Malaysia’s anti-graft probe against Daim expands to Singapore’s defunct Malaysian stock-trading platform CLOB


The probe into Mr Daim’s financial affairs is now spreading to corporate personalities believed to be his business proxies and deals that he personally administered over when in government, including the closure of the over-the-counter stock-trading system in Singapore called CLOB in 1998.

(CNA) – Embattled former Malaysian finance minister Daim Zainuddin has been taken ill at a time when the investigation by the Malaysian Anti-Corruption Commission (MACC) is spreading beyond his family’s financial holdings and into the affairs of his business proxies, high-profile corporate personalities and a large cross-border corporate exercise with Singapore in the late 1990s.

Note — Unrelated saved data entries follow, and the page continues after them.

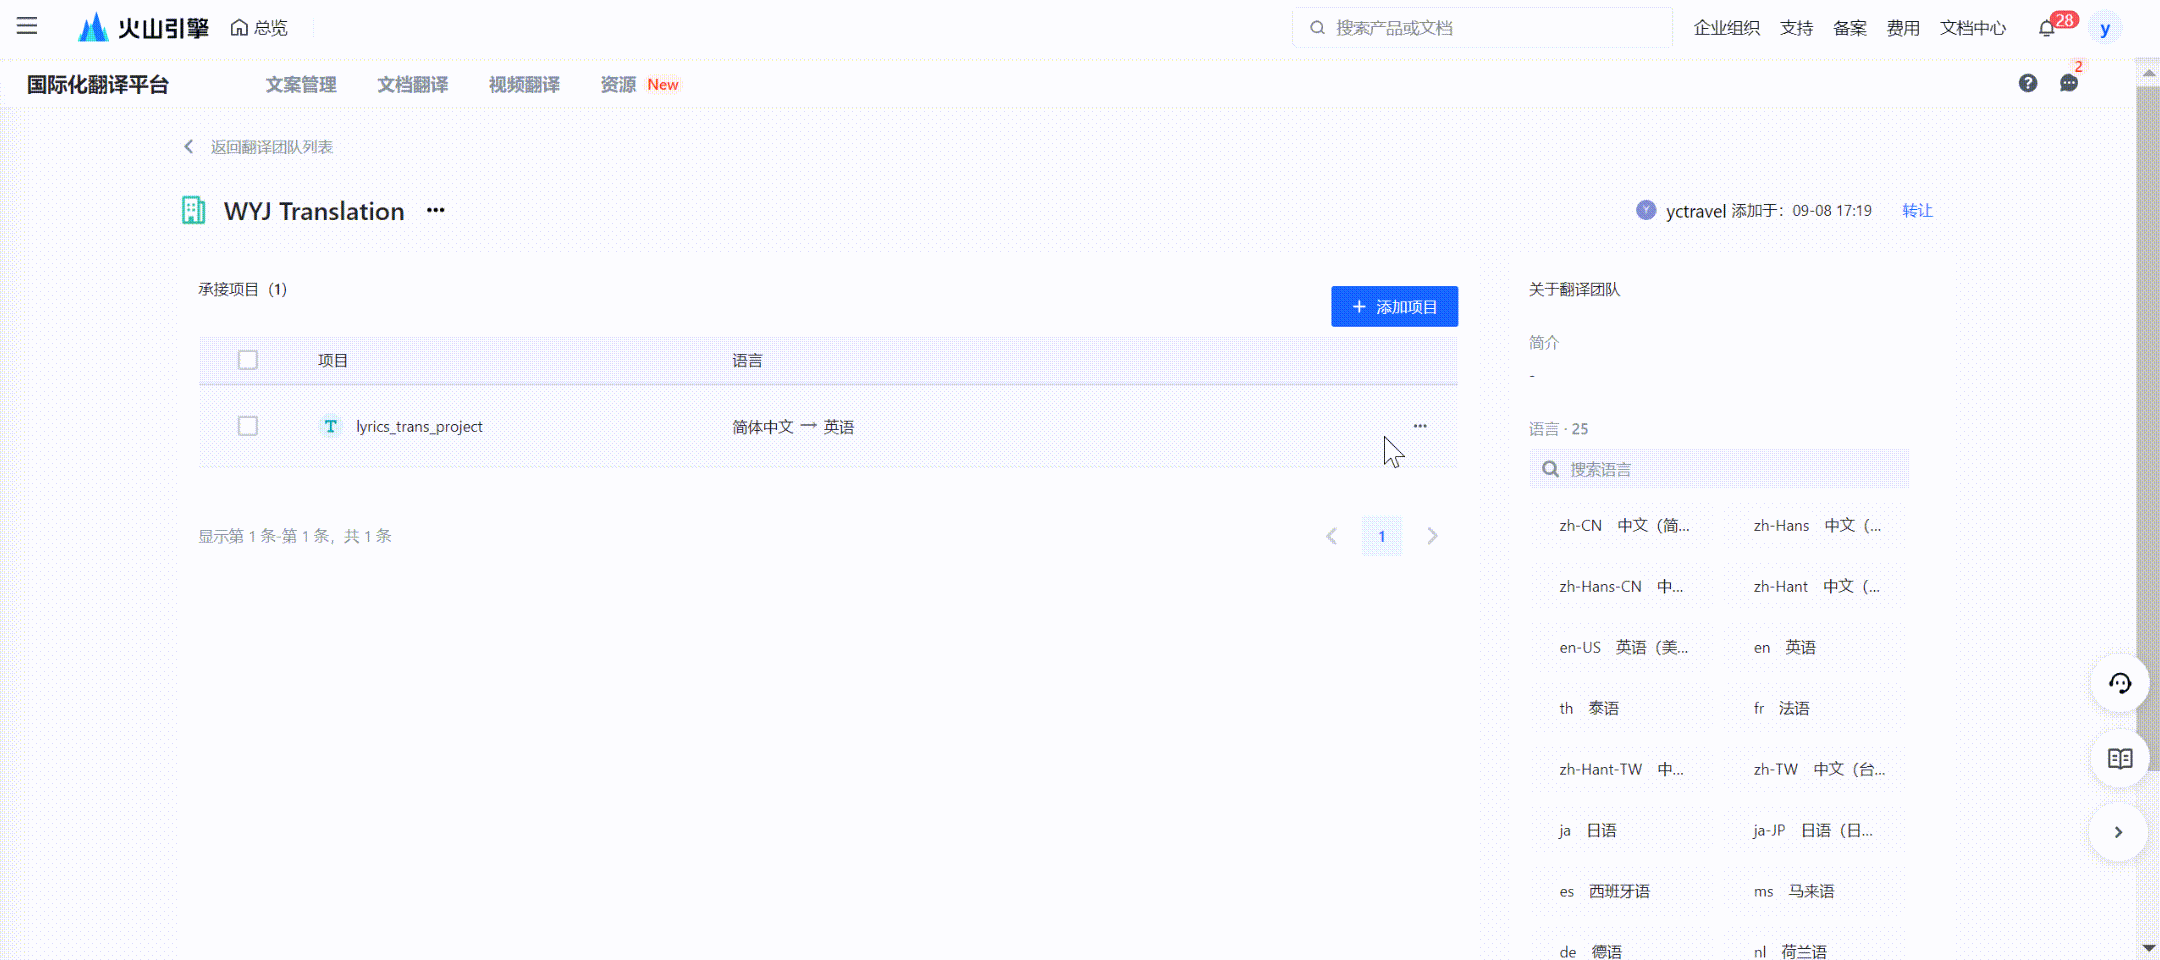
Task: Click the customer service headset icon
Action: pyautogui.click(x=2119, y=683)
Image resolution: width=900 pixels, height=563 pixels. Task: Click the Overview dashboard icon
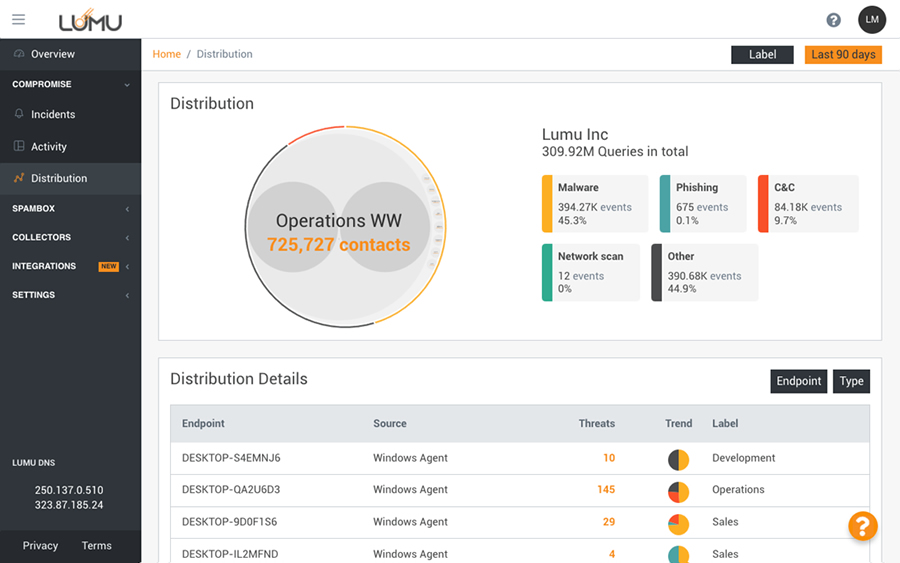[x=19, y=54]
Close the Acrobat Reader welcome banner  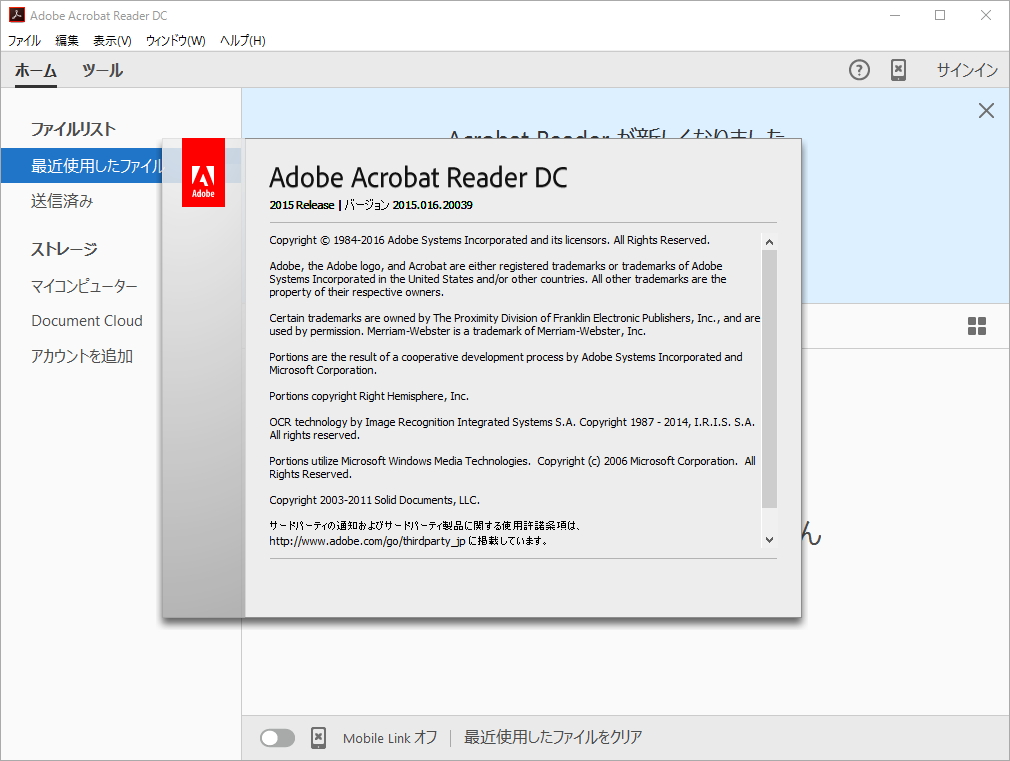(986, 110)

Meanwhile, a separate fight is shaping up in the Malaysian courts.

The High Court on Tuesday (Jan 16) heard arguments from Mr Daim’s lawyers and government prosecutors over a suit filed by the former politician’s family for an order to compel the agency to halt all investigations against them, lift the seizure of Ilham Tower and return all documents and material that have been seized during the course of the probe.

Mr Tommy Thomas, Malaysia’s former Attorney General who is representing Mr Daim’s family, argued that the former politician was being subjected to an investigation under laws that were formulated after he had retired as a public official.

“Furthermore, Daim is already 85, and he may not remember events of 25 to 26 years ago, and this is unfair and may prejudice him,” Mr Thomas said.

Senior federal counsel Liew Horng Bin protested, arguing that there was no statutory limitation for the investigating authorities to investigate a purported crime and a ruling in Mr Daim’s favour would open the flood gates to halt other ongoing investigations.

Judge Wan Ahmad Farid Wan Salleh said that he would deliver his decision on the suit on March 4.

CNA understands that the frail and diminutive Mr Daim, who suffers from kidney-related ailments, was admitted last Friday into a private hospital in the outskirts of the capital Kuala Lumpur.

It took place just hours before he was scheduled to meet with MACC investigators to record a statement on the ongoing anti-graft probe, according to three senior government officials who spoke to CNA on condition of anonymity.

The sources noted that the MACC investigators had requested to record the statement from Mr Daim at the Assunta Hospital in Petaling Jaya since Saturday, but his medical team insisted that he was in no position to be questioned.

The situation remains unchanged on Tuesday, according to the sources. Executives from Mr Daim’s office did not respond to a request for comment.